In this notebook are applied several Machine Learning algorithms in order to predict whether a loan case will be paid off or not.
A historical dataset(provided by IBM) from previous loan applications is fed to different classifiers, after a previous data cleaning and manipulation. The goal is to evaluate the accuracy of each algorithm and check which one presents a better performance in the stated objective.

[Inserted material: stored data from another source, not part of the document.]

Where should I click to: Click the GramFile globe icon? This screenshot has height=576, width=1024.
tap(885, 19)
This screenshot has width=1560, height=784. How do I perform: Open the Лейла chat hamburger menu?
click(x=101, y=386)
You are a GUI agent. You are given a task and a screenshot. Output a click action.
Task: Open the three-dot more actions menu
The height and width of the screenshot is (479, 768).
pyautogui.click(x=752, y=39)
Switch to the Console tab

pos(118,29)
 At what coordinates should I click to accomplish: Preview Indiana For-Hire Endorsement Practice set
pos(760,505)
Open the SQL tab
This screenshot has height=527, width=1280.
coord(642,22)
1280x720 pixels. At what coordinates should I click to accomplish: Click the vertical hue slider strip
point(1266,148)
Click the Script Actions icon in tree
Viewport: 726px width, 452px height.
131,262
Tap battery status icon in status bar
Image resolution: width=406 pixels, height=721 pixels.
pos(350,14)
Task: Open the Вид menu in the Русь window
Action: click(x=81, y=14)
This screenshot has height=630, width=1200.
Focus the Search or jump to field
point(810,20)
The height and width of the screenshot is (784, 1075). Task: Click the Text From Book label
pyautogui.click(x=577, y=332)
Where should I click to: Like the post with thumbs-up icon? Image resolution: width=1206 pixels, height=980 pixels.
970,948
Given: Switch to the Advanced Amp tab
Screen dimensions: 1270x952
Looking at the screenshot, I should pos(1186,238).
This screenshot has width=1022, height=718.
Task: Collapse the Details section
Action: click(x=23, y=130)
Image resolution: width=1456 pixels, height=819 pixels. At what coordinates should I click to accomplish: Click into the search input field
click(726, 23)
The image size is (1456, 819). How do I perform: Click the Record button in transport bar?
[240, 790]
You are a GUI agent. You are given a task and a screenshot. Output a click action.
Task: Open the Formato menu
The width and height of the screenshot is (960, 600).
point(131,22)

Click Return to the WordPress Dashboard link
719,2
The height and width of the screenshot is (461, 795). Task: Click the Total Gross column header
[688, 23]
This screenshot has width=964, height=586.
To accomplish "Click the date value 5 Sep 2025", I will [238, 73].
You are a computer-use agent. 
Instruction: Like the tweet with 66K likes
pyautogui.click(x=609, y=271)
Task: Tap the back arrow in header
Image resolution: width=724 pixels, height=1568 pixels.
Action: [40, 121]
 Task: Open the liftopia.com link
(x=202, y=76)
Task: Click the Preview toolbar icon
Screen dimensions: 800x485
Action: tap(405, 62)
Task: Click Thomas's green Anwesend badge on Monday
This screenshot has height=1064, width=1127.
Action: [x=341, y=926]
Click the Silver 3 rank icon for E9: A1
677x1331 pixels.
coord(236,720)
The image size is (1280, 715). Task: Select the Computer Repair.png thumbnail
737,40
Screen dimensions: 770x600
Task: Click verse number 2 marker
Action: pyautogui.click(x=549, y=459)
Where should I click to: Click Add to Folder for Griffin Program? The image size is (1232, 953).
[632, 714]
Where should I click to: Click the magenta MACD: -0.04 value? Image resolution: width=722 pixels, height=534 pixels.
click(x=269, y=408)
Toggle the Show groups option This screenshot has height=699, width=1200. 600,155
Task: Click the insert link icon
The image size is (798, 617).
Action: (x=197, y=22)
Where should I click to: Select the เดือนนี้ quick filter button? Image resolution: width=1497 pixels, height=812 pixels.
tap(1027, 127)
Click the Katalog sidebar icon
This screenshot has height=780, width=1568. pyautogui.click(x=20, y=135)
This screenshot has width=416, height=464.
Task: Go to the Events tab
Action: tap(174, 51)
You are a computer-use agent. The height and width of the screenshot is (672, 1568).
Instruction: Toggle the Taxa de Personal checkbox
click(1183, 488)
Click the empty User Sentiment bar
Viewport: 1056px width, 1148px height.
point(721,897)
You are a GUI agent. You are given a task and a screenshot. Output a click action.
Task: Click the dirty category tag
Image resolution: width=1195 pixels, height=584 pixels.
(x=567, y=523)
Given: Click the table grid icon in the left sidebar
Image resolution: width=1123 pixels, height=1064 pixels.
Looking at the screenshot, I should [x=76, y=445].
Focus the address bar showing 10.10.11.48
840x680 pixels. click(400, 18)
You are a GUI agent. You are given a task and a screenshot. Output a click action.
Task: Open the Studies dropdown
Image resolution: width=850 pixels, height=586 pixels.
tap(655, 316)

The following algorithms will be used:
- K-Nearest Neighbour
- Decision Tree
- Support Vector Machine
- Logistic Regression
To measure the accuracy of each classifier, the following metrics will be used:
- Jaccard index
- F1-score
- LogLoss
This dataset is about past loans. The data set includes details of 346 customers whose loan are already paid off or defaulted. It includes following fields:
Field | Description |
---|---|
Loan_status | Whether a loan is paid off on in collection |
Principal | Basic principal loan amount at the |
Terms | Origination terms which can be weekly (7 days), biweekly, and monthly payoff schedule |
Effective_date | When the loan got originated and took effects |
Due_date | Since it’s one-time payoff schedule, each loan has one single due date |
Age | Age of applicant |
Education | Education of applicant |
Gender | The gender of applicant |
Training set: loan_train.csv
Test set: loan_test.csv